None of this means anything to your average flyer. They don't think in units of bits. Telling them they have 300 megabytes of transfer quota is just meaningless nerd speak to them. What they understand is watching youtube, browsing the web, downloading TV episodes, etc. This is the fundamental problem all brokers of bandwidth have: their customers don't really understand what they're buying.

So now we come to the question of why GoGo is serving bogus SSL certs. The most obvious reason I can think of is that doing so breaks both websites and apps in such a way that they will stop immediately, rather than switching to alternative hostnames or IP addresses or constantly hammering away and retrying stuff. If you're trying to selectively kill off YouTube and other video sites so you can tell people "Sure, browse the web and play with your phone, have fun" in a massively bandwidth starved environment, causing unbypassable errors for specific websites is probably not the worst way to do it. People will be happier this way than thinking they're gonna surf for an hour before going to sleep, and then getting a quota exceeded error after five minutes because they accidentally clicked on a YouTube vid.

Comment Re:Let's ban all guns! (Score 1) 1350

Obviously a ban is not the same thing as a well enforced ban.

Note that the most recent comparable incident in the UK involved two Muslim men hacking a soldier to death with a machete. But there was only one death. It's much easier to kill people, much faster, with guns than with machetes. The UK has been very serious about gun control though, so the lack of guns in the last attack wasn't a huge surprise.

Comment Re:VERY INACCURATE (Score 3, Interesting) 155

It is just the nature of a combined software / hardware solution that hardware teams tend to win. They have tangible manufacturing, costs and physical limitations that managers understand. While software has very different kinds of limitations -- often human limitations -- that managers don't understand.

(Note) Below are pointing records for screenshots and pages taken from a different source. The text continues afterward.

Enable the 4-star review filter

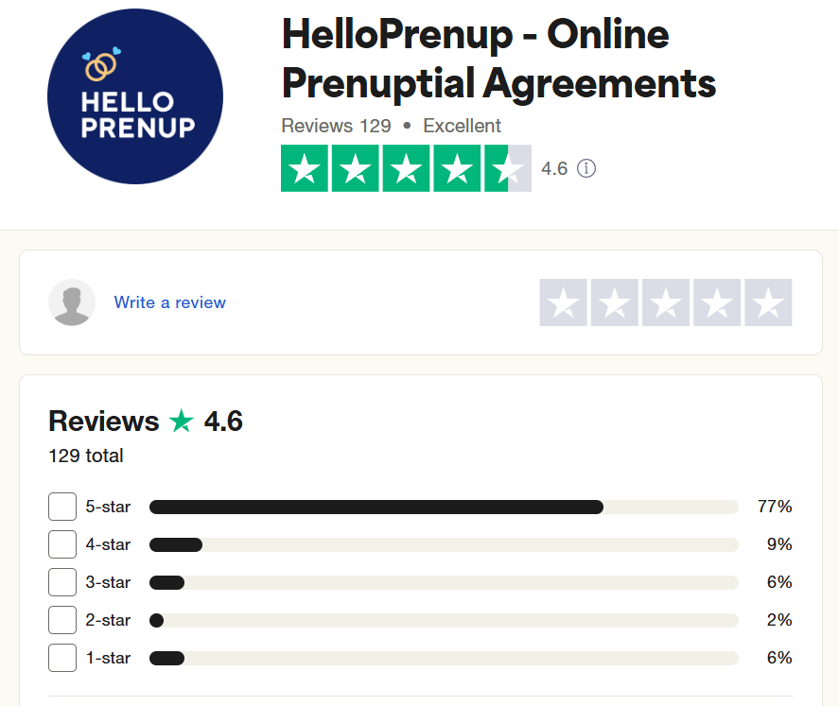(x=62, y=544)
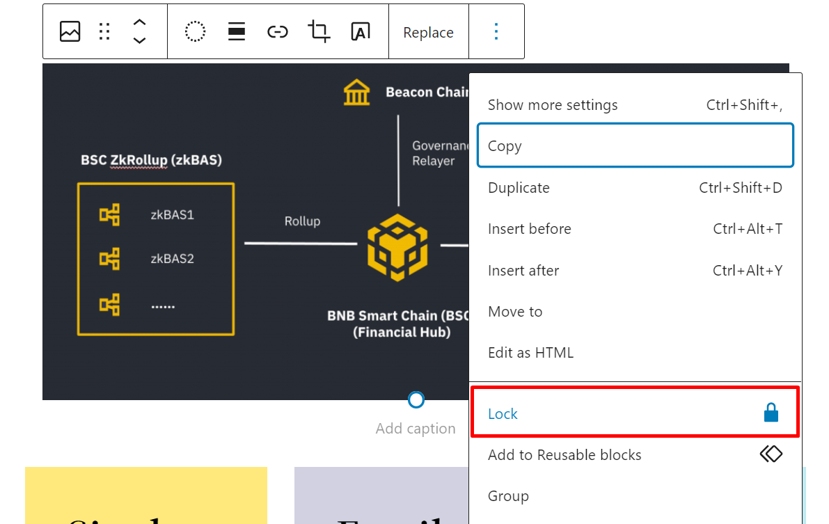Click the circular resize handle below image
The image size is (829, 524).
[416, 400]
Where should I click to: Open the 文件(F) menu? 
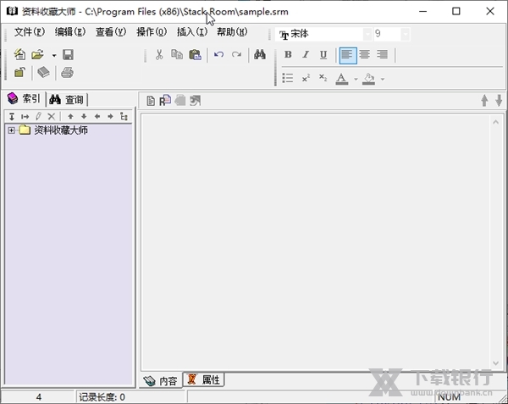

Basically so, yes. Although - and I say this as a software person - there's good reason for that to be the case. Hardware incurs per-unit costs, so any design change that makes it cheaper to build will be paid back million-fold. If that increases the cost/time of developing the software you have to show that increase is higher than all the money you save in manufacturing. Unless the hardware changes are truly extreme, that is unlikely to be the case with a volume consumer product. Software has no unit margin cost, so the same logic doesn't apply in reverse.

The Rashomon reference was not an idle one, by the way. No matter how honest and well-intentioned, you're unlikely to have an unbiased or particularly correct view of what happened if you were involved directly in something. It's great to hear the point of view - but that's what it is, a point of view. Other teams and people at other levels certainly have others, and it'd be foolhardy to try to understand what happened based on ony one or two of them.